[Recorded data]
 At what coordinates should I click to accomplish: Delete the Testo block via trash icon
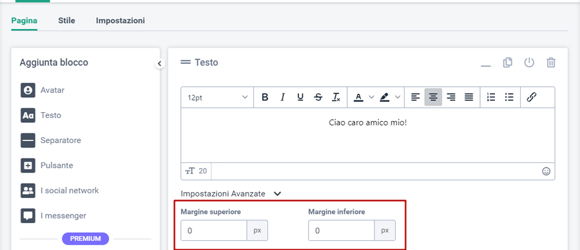point(551,63)
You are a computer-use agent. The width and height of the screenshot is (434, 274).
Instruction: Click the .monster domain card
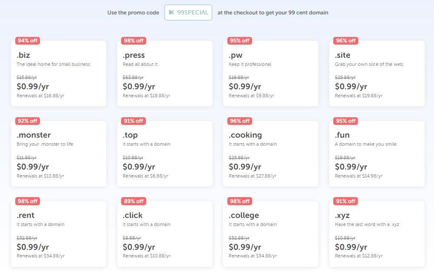click(x=59, y=153)
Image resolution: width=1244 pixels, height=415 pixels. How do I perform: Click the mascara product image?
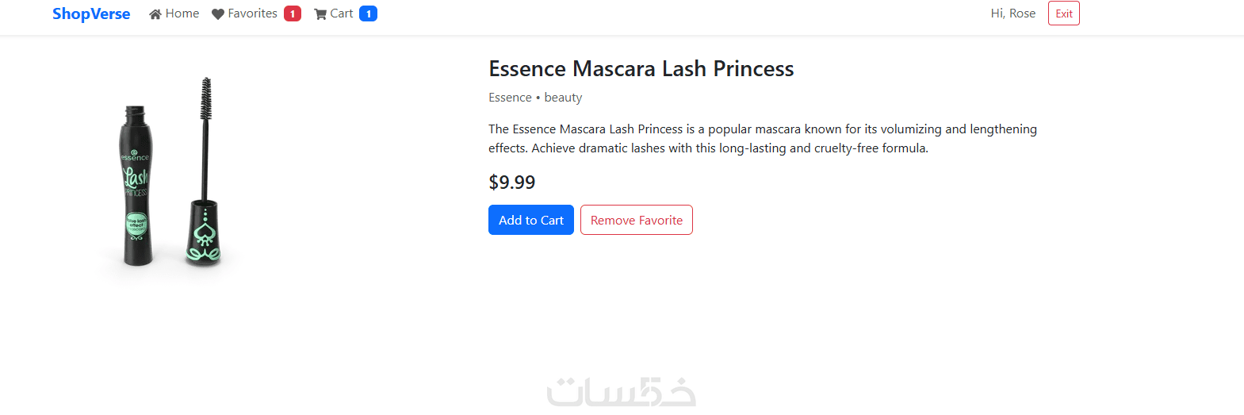tap(168, 183)
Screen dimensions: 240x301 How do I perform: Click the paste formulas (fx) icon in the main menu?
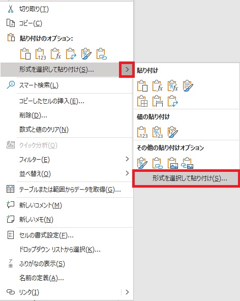[56, 54]
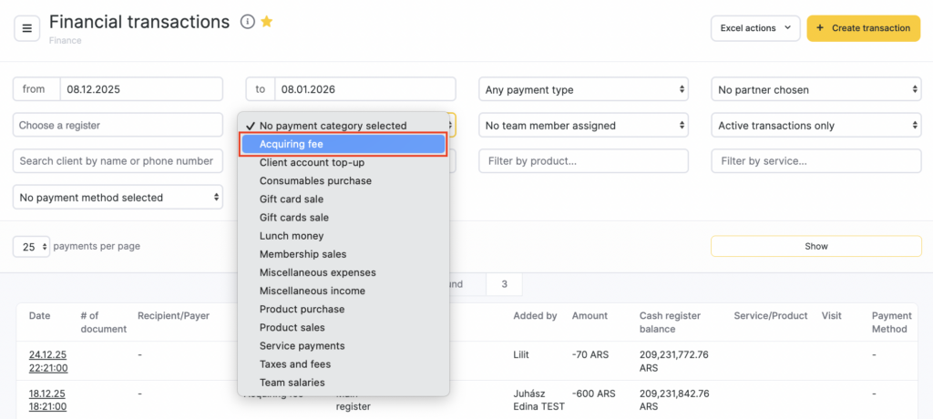
Task: Open the hamburger navigation menu
Action: (x=26, y=28)
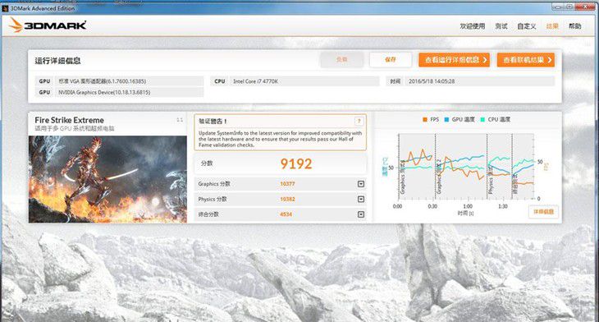Click the 保存 button

391,60
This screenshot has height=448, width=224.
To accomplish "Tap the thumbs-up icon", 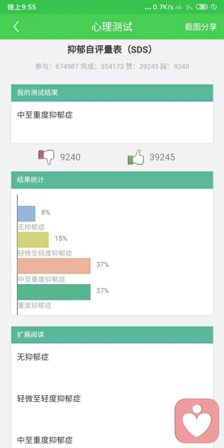I will coord(136,157).
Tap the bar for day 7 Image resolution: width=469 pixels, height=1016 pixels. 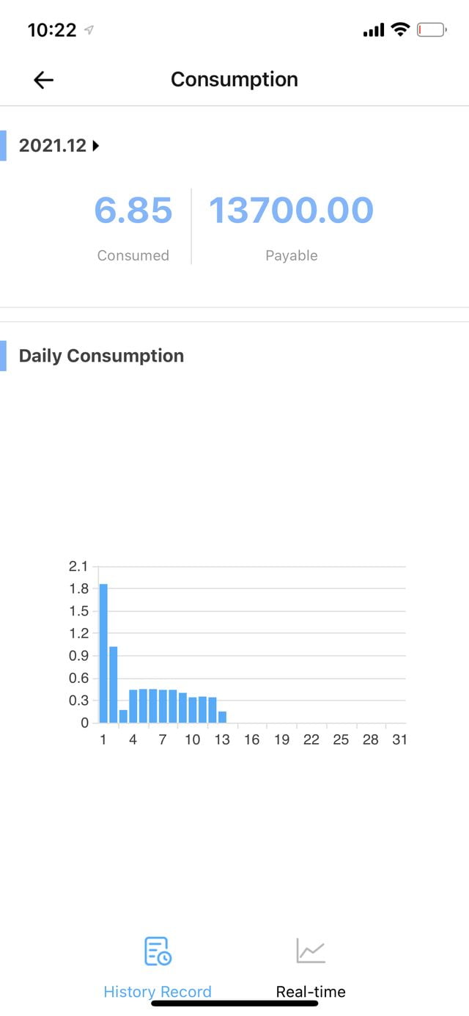click(x=163, y=706)
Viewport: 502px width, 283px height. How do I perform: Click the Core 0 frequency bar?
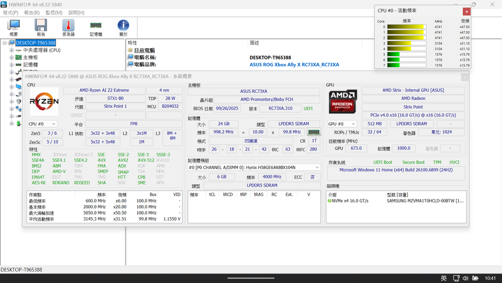click(406, 27)
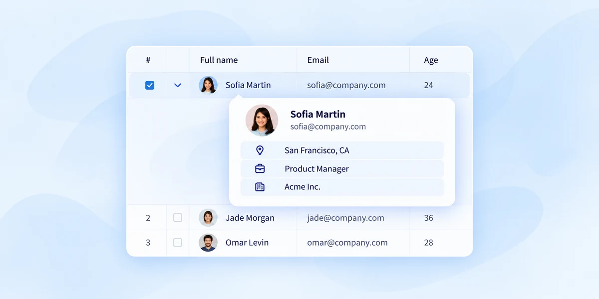Click sofia@company.com link in popup card

click(x=328, y=127)
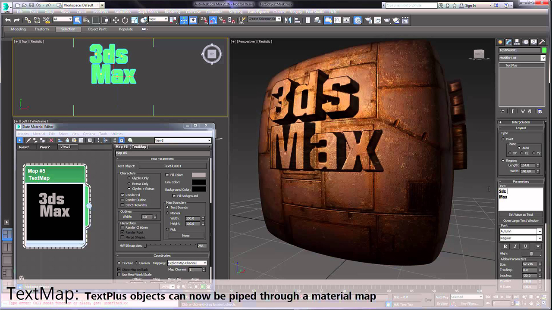Toggle the Angle Snap icon
The height and width of the screenshot is (310, 552).
point(213,20)
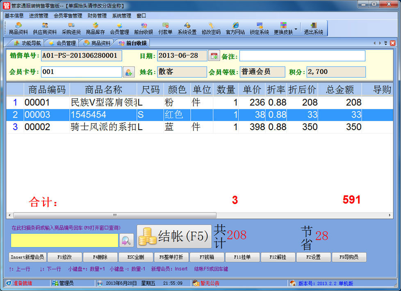Click the F6整单打折 button

coord(171,257)
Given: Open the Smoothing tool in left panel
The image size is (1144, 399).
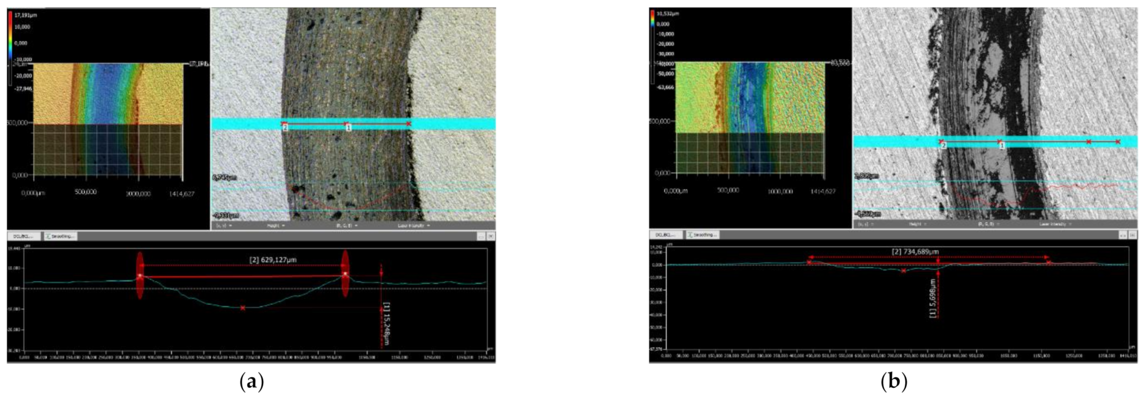Looking at the screenshot, I should (x=61, y=236).
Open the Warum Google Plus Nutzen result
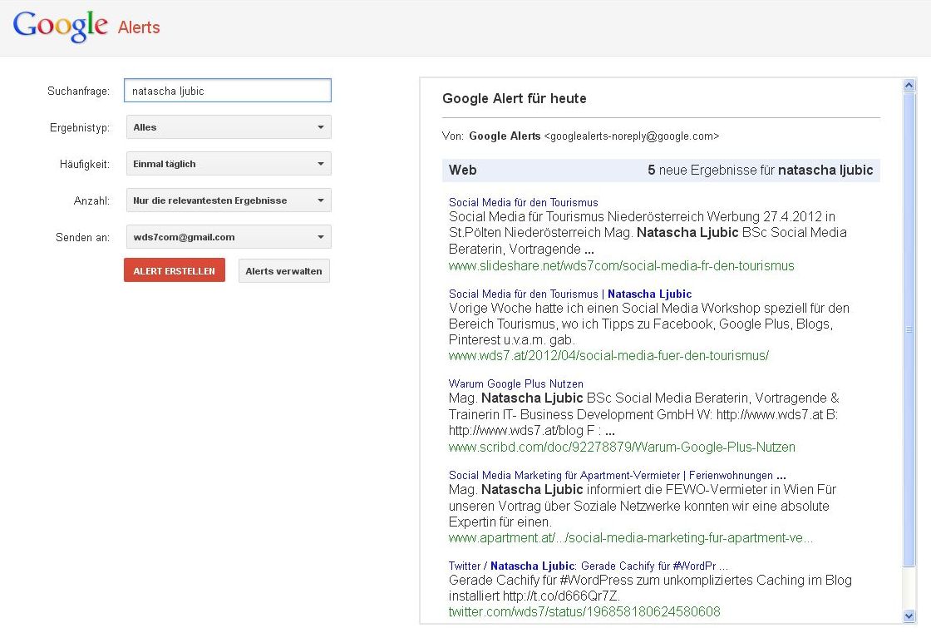This screenshot has width=931, height=633. [x=515, y=384]
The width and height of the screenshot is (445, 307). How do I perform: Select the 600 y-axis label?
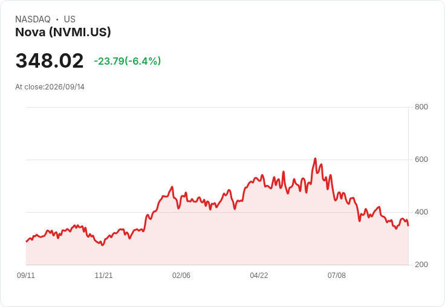421,160
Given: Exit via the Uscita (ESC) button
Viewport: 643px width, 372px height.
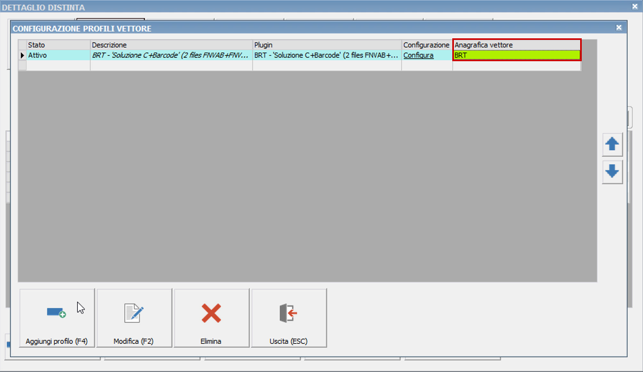Looking at the screenshot, I should [289, 318].
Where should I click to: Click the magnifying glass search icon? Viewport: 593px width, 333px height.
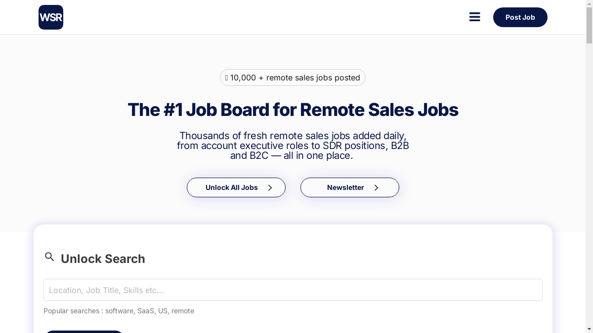pyautogui.click(x=49, y=257)
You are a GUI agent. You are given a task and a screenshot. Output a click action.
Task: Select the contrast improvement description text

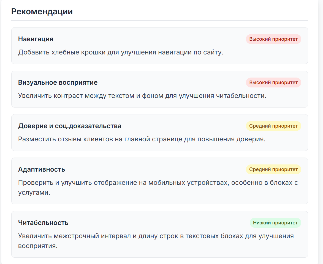pyautogui.click(x=142, y=96)
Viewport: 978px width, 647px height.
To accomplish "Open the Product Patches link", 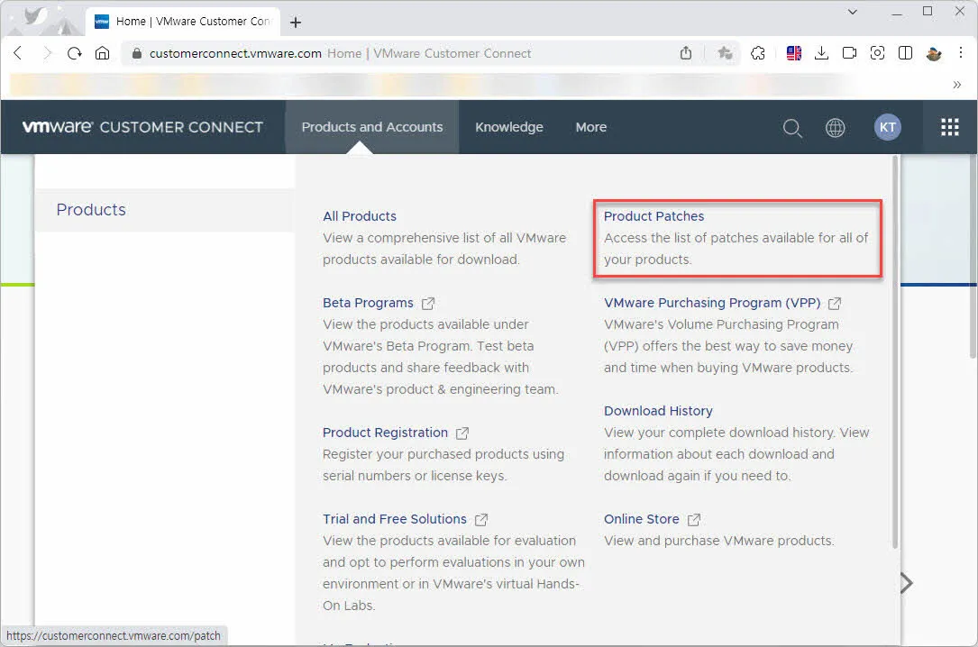I will coord(654,216).
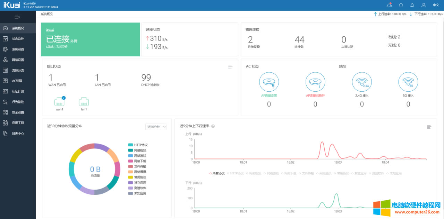Open the 近30分钟 time range dropdown
The width and height of the screenshot is (444, 219).
point(156,127)
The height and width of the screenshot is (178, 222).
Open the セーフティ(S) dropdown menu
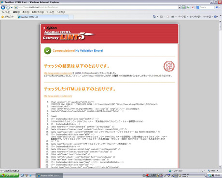coord(195,16)
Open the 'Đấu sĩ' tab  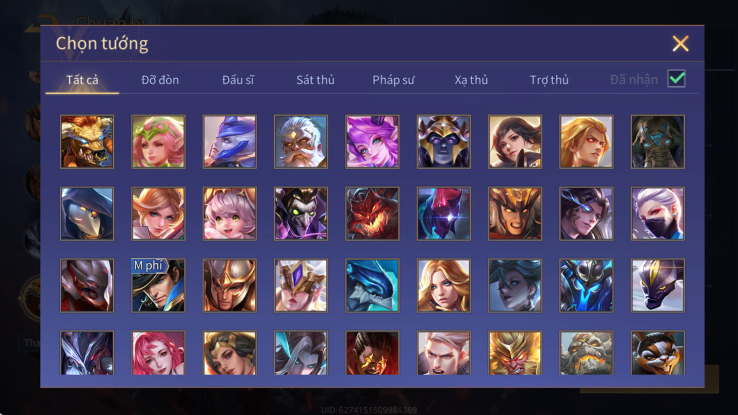(238, 80)
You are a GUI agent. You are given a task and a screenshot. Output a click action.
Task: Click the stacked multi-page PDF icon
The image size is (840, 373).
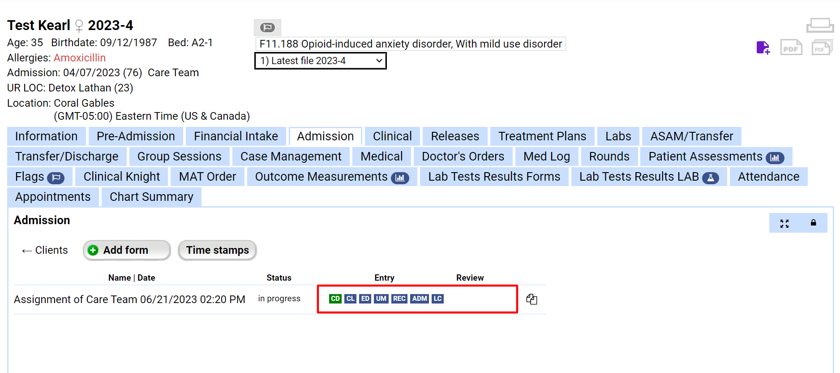822,48
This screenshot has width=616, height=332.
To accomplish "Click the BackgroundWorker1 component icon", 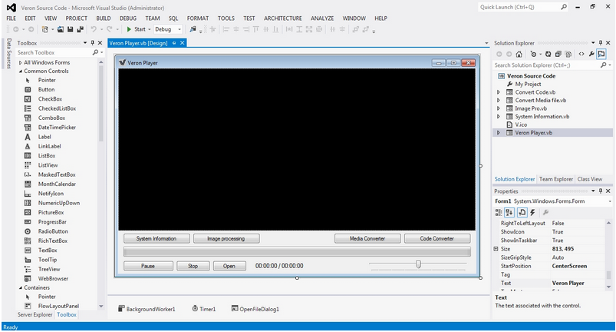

▶ Exercise aim:
What is needed is an exact copy of the lines from the one containing "This screenshot has width=616, height=332." through the last line of the records, with every picture left out.

▶ Solution for this exercise:
This screenshot has width=616, height=332.
To accomplish "Click the BackgroundWorker1 component icon", 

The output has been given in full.